Coup plotter John Eastman turned over letters to the House select committee on Jan. 6, but asked a judge to stop anyone from reading them. Eastman was too late in getting in his ridiculous request, and now, as the first few of those letters start to leak out, we’re beginning to see why.
Politico reports that the Jan. 6 committee received copies of eight emails between Eastman and Trump attorney Kenneth Chesebro. These letters were reportedly part of the documents turned over to the House committee after District Court Judge David Carter determined they were relevant to determining whether Eastman, Donald Trump, and others had committed a crime in seeking to overturn the outcome of the 2020 election.
What’s in this first batch boils down to two conspirators seeking to add another member to their team—Supreme Court Justice Clarence Thomas. Eastman and Chesebro apparently recognized early that, since they had no real legal standing for their case, what they needed to do was pull in the one man who could help them. In particular, what they wanted was a ruling from Thomas that would force the Georgia legislature to acquiesce to the scheme of appointing false electors.

_Supplied information_.
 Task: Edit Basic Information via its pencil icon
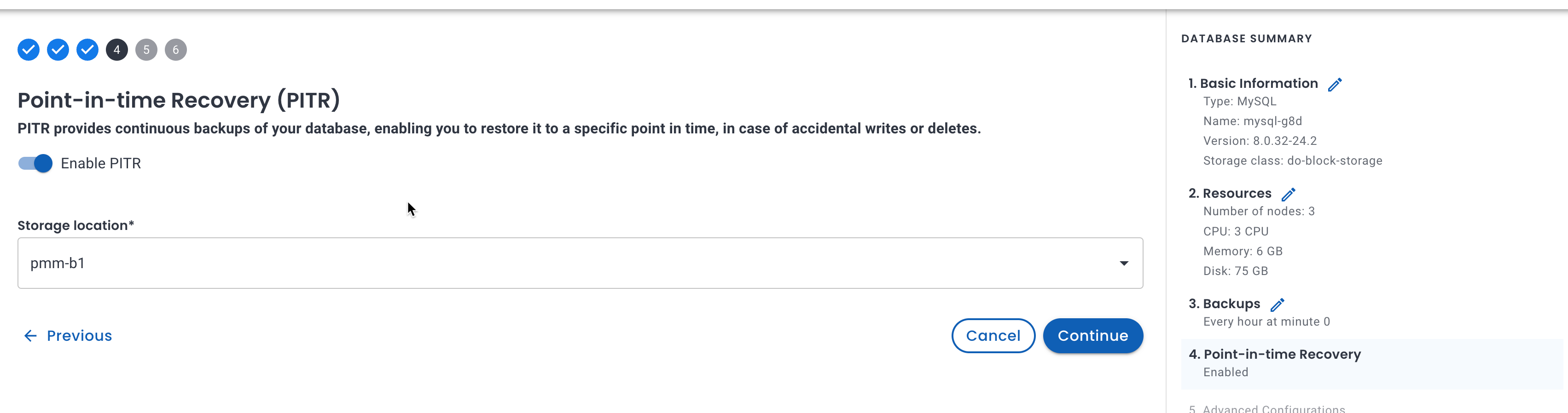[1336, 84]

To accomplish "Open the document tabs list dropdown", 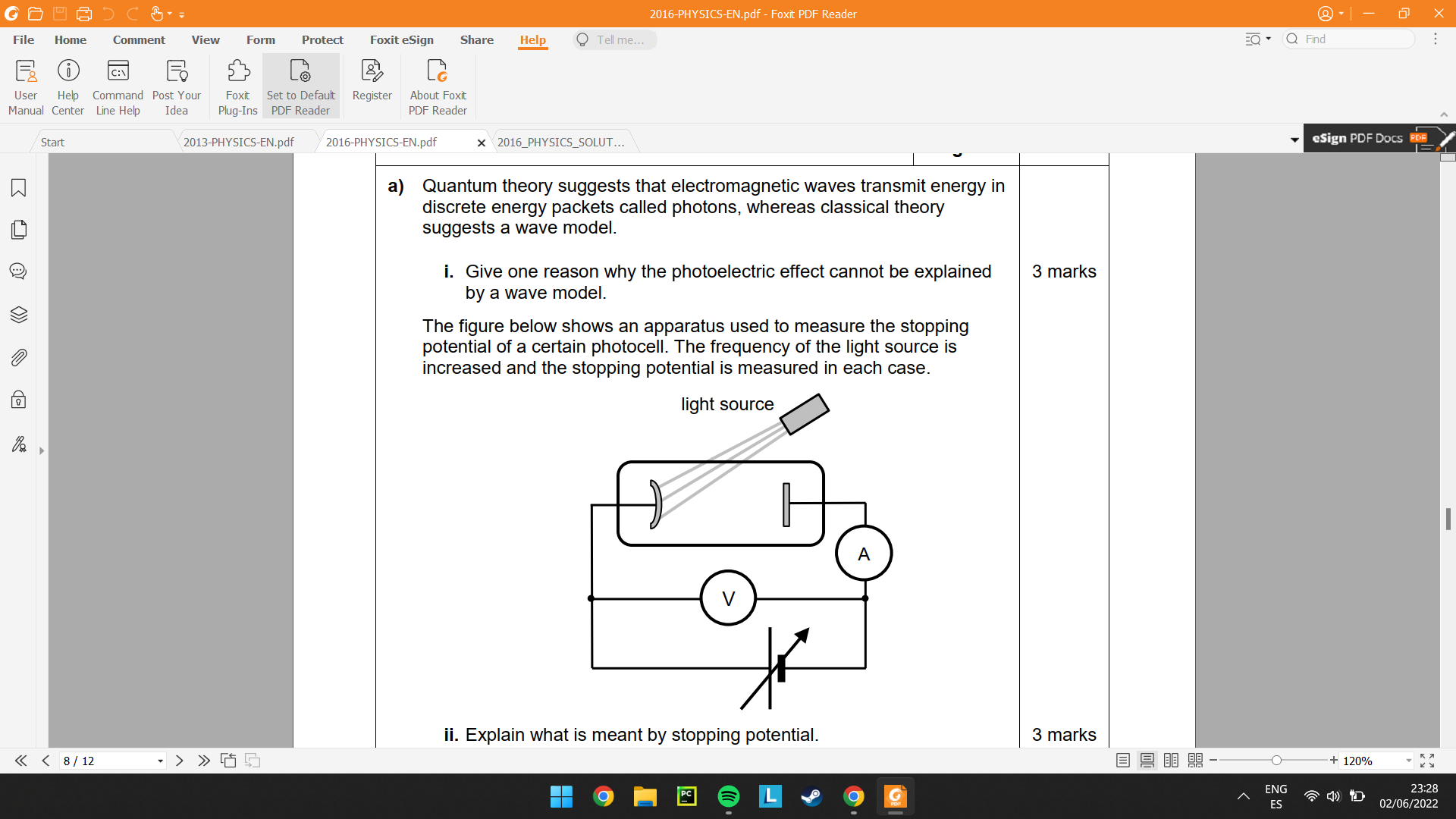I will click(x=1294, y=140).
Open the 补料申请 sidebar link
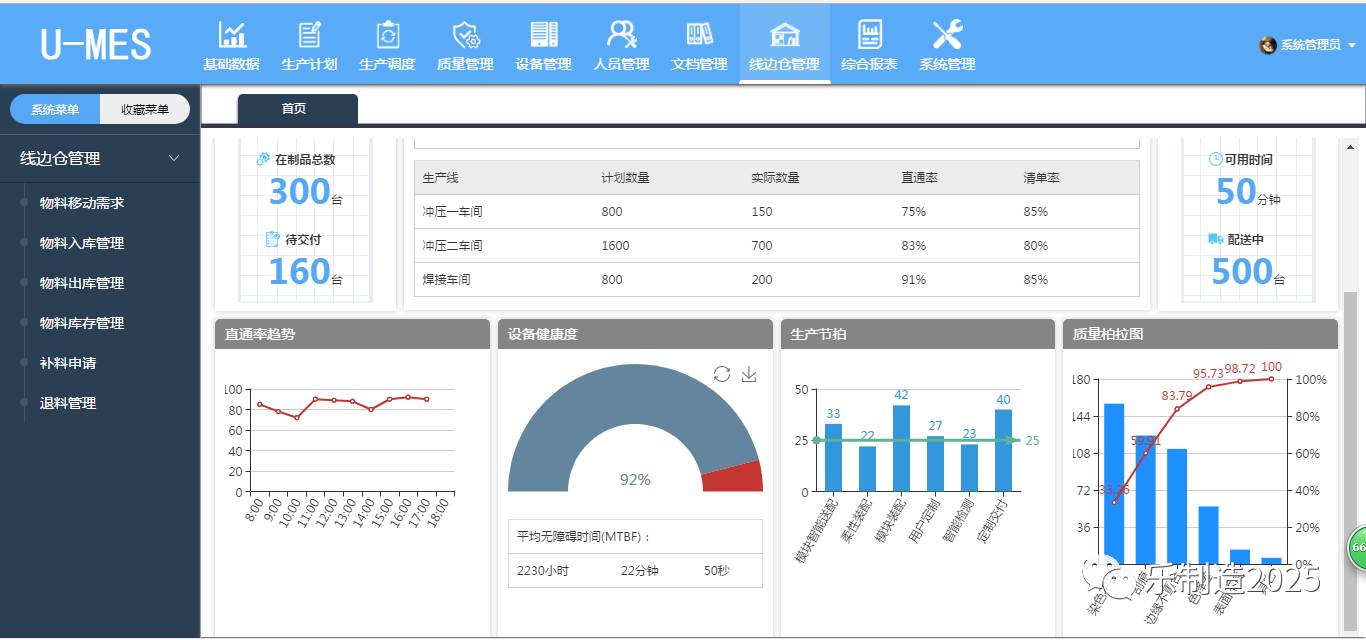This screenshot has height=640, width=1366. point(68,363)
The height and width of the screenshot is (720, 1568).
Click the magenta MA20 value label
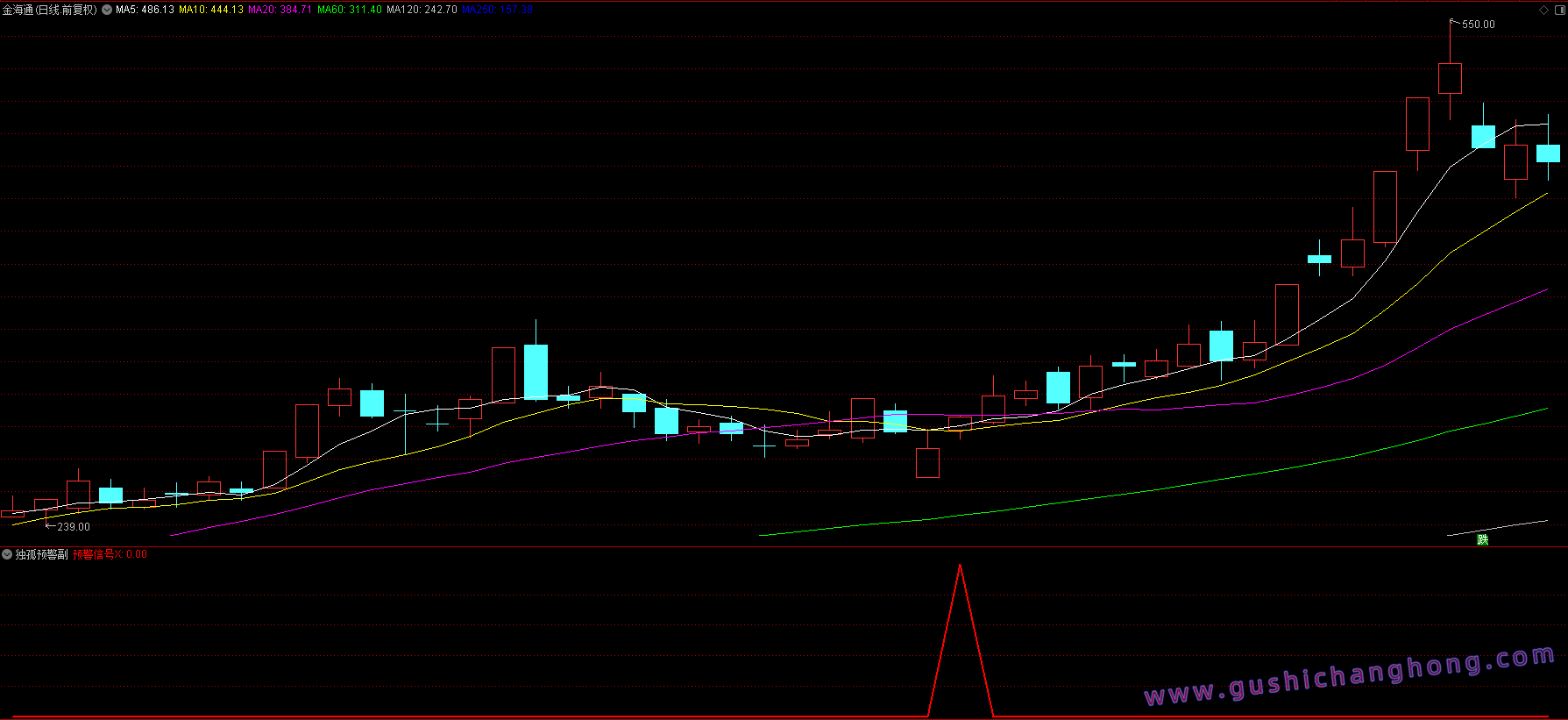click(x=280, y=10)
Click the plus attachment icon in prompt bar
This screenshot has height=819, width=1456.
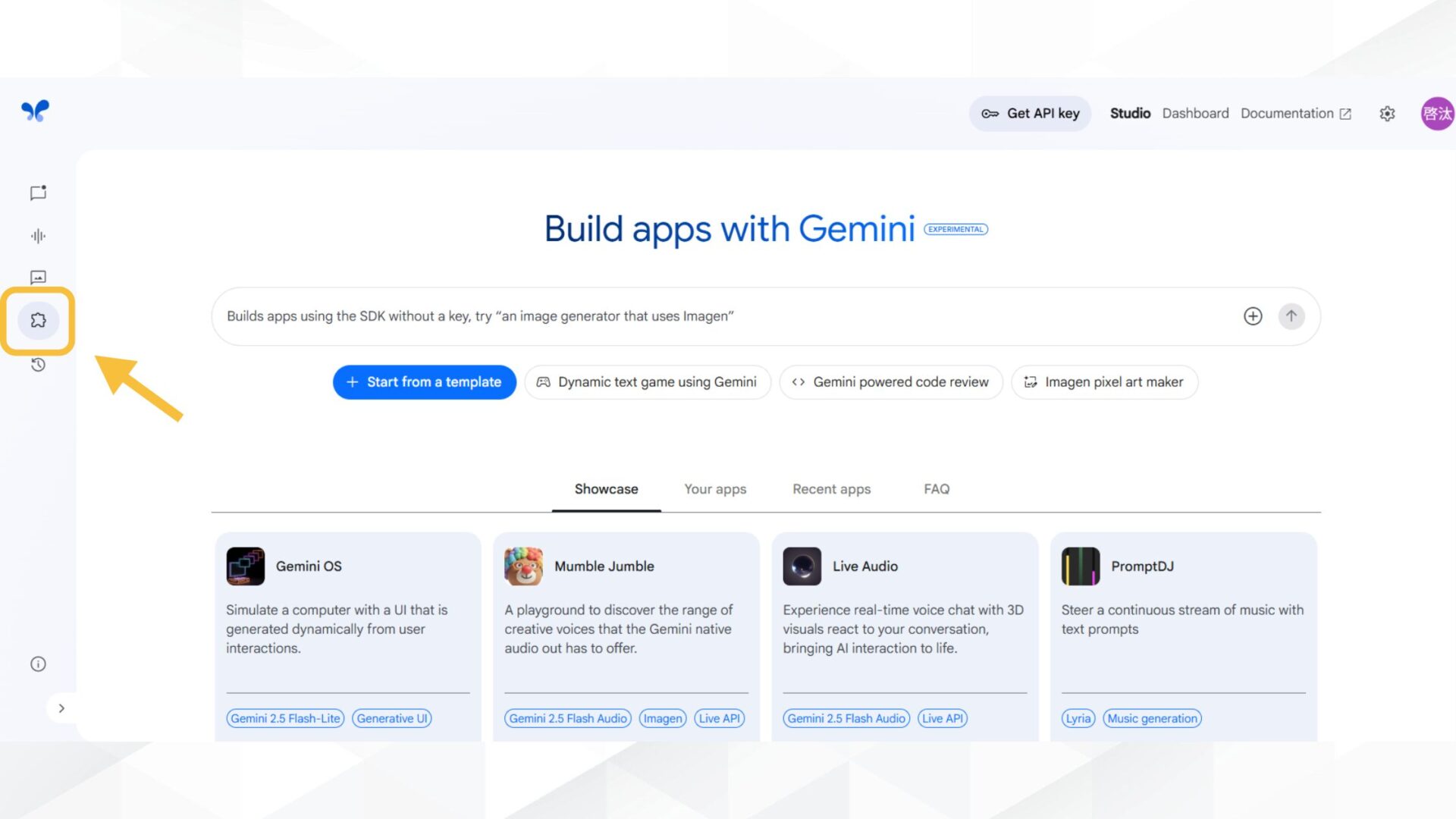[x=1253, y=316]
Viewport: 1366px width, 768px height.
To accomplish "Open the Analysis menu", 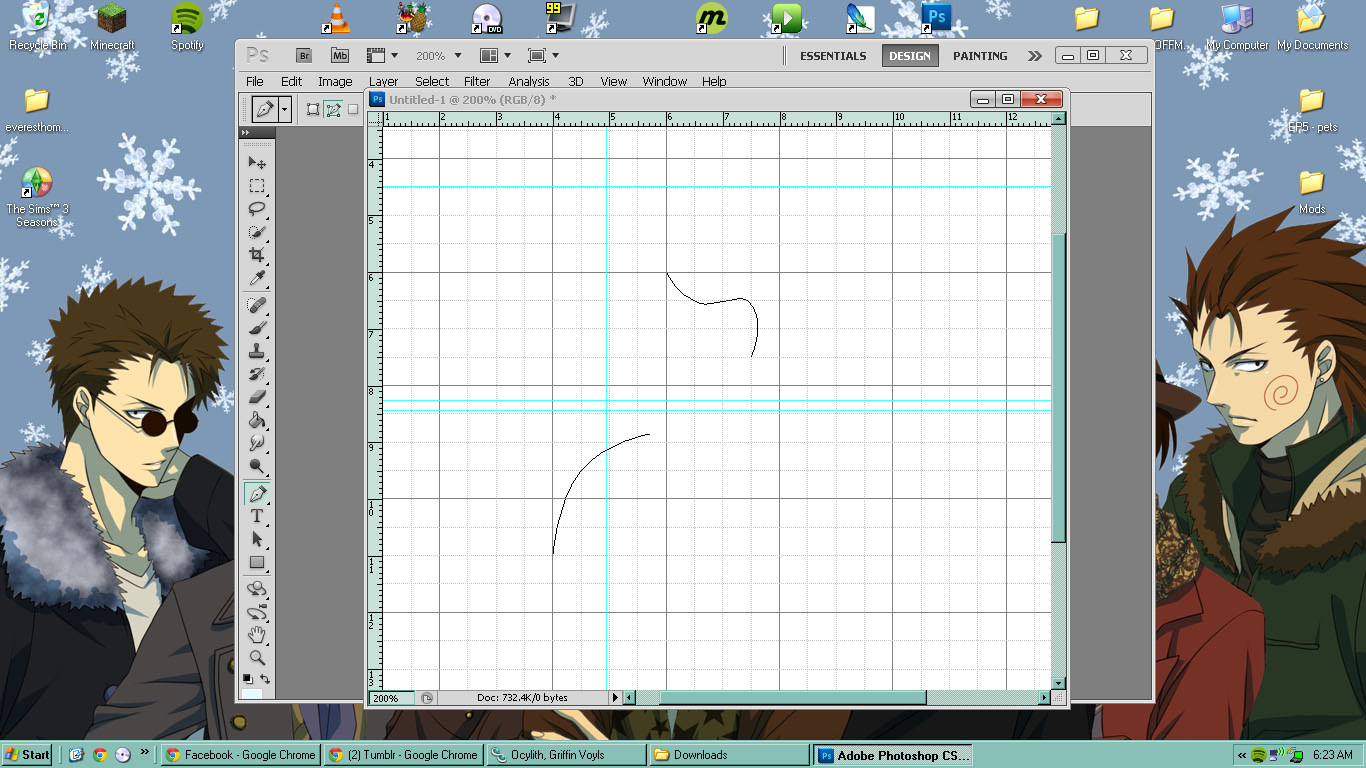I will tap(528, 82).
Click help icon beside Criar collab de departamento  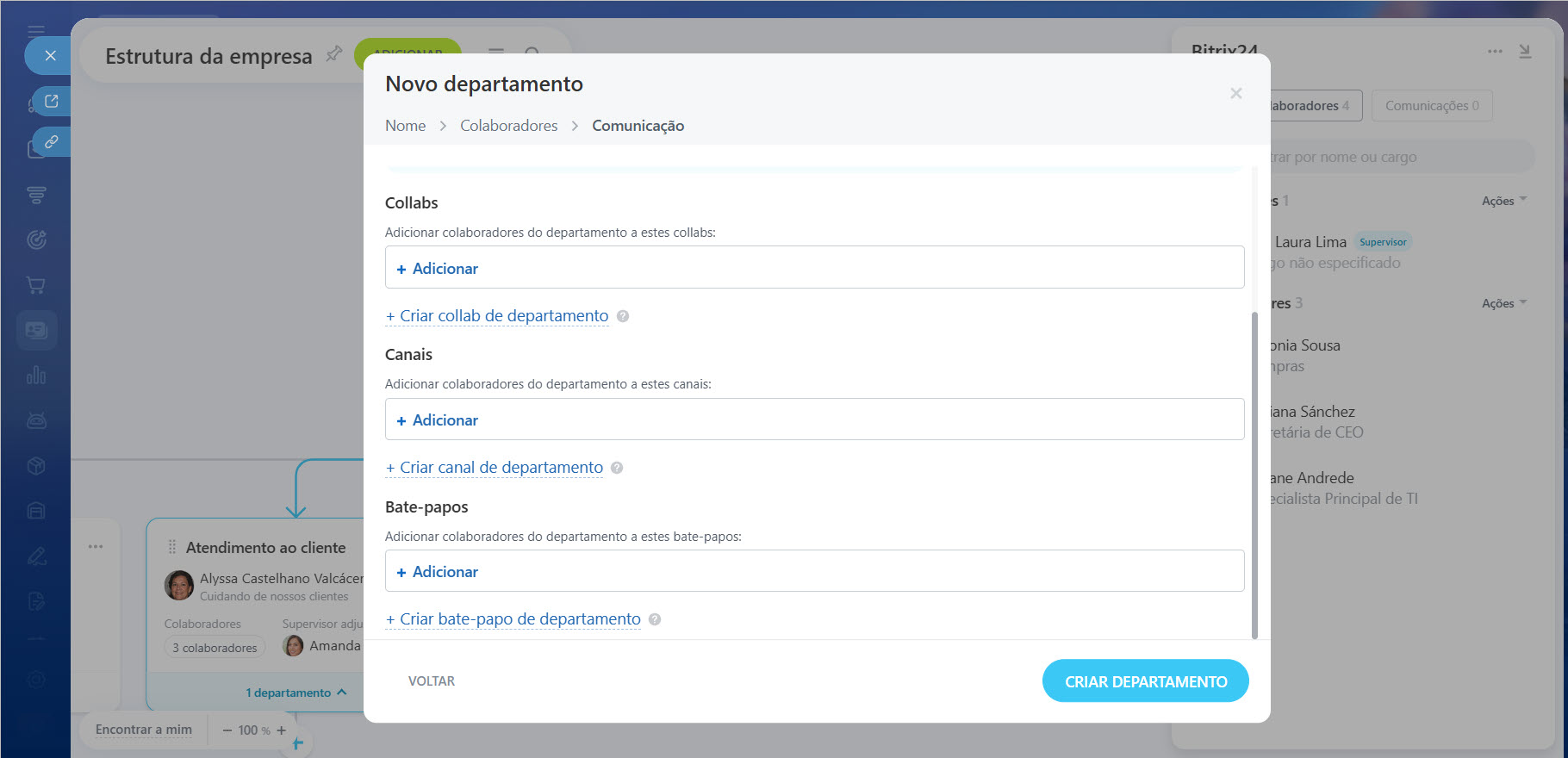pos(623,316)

_Tasks for this exercise_.
- a) List every person named in the text about the Eastman emails.
- b) Carry on the article about the Eastman and Chesebro emails from its final sentence.

_Responses in order_.
- a) John Eastman, Kenneth Chesebro, David Carter, Donald Trump, Clarence Thomas

- b)
Chesebro: “We want to frame things so that Thomas could be the one to issue some sort of stay or other circuit justice opinion saying Georgia is in legitimate doubt...”
This was, of course, a lie. Chesebro knew it, Eastman knew it, Trump knew it. They knew that time was closing in, they had no evidence of fraud, and every case they had taken to court had been a loser. Which is what made this attempt to pull in Thomas their next move.
Chesebro: [Thomas is] “… our only chance to get a favorable judicial opinion by Jan. 6, which might hold up the Georgia count in Congress.”
As the justice tagged with handling issues arising in the 11th Circuit Court of Appeals, Eastman and Chesebro knew that if they had a route to get something on the justice’s desk—exactly as Trump did recently, when Thomas helped bring his “special master” case in front of the full Supreme Court.
But what Chesebro and Eastman were after was more than just having Thomas punt the case along to his colleagues. They needed some language they could use to get state legislators to go along with Trump’s scheme to put false electors forward on Jan. 6. They made it absolutely clear that the purpose of this entire effort was to block the final, formal reporting of the electoral results.
Chesebro: "[I]f we can just get this case pending before the Supreme Court by Jan. 5, ideally with something positive written by a judge or justice, hopefully Thomas, I think it’s our best shot at holding up the count of a state in Congress.”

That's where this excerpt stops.